On Wed, 23 Jan 2002 21:39:06  
 Amish K. Munshi wrote:

>       Yes I agree with you, but I most of the work that we require to
>do is available as a GUI toolkit. And however integrated we are to the
>Linux systems, we would love to use the graphical version of linuxconf
>rather than the text version. 

There's a learning curve. When I started out, I was averse to the command line too. 
But as I began discovering commands for things that went click-click, I found myself 
using the command line more and more.

The reason is simple - it's easier to issue a command than fire up a GUI, sift thru 
the tabs and buttons et al. 

Say, you want to add a user to a new group. How'd you do it in GUI? Fire up Linuxconf, 
expand the trees till you reach the users area (I've forgotten what Linuxconf looked 
like, so it's a somewhat inexact reproduction), click on that user and then in his/her 
property sheet, specify the group somewhere.

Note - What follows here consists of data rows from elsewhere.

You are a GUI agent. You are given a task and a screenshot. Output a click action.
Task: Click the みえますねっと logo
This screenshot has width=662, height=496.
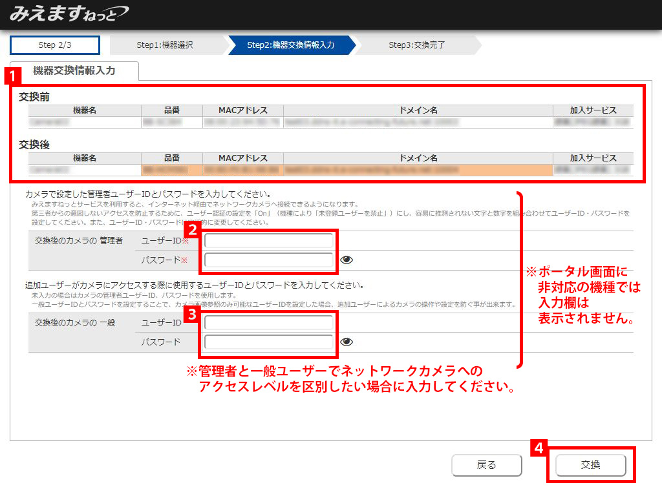[69, 14]
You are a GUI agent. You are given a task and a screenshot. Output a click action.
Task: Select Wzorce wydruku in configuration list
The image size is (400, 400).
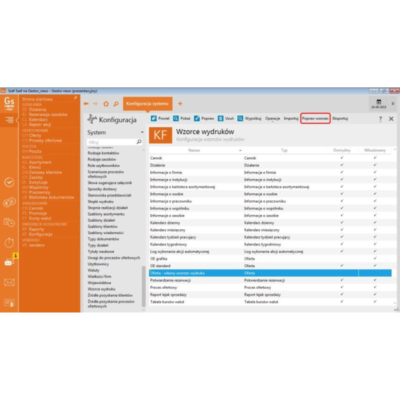pos(102,289)
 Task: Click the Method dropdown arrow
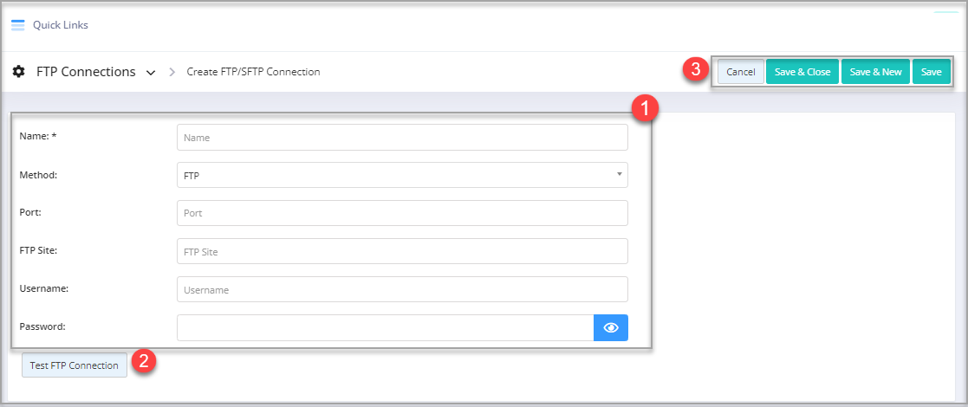tap(619, 175)
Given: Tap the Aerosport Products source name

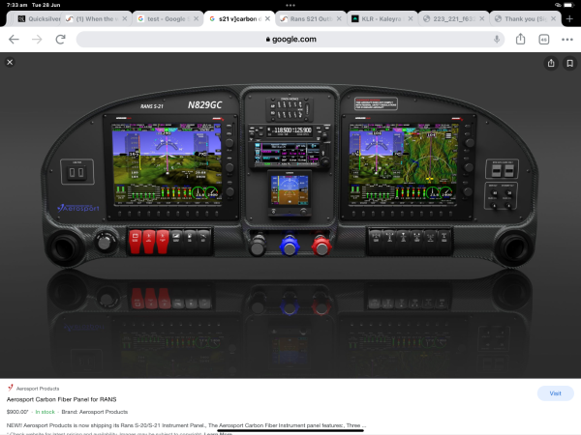Looking at the screenshot, I should point(39,388).
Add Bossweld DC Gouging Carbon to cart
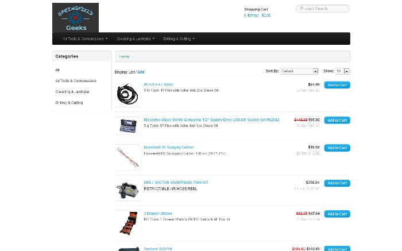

That done, you click the "Activate" 
button and then "Quit" hoping that things went fine. Same thing on the command line:

# usermod -G <group>[, ...] <user>

There's a command - apropos - that searches for the supplied keywords in short 
descriptions of all the entries in man pages. So, if you're looking for disk 
management commands, you can do:

$ apropos disk

and get a list of commands that have the word "disk" in their descriptions.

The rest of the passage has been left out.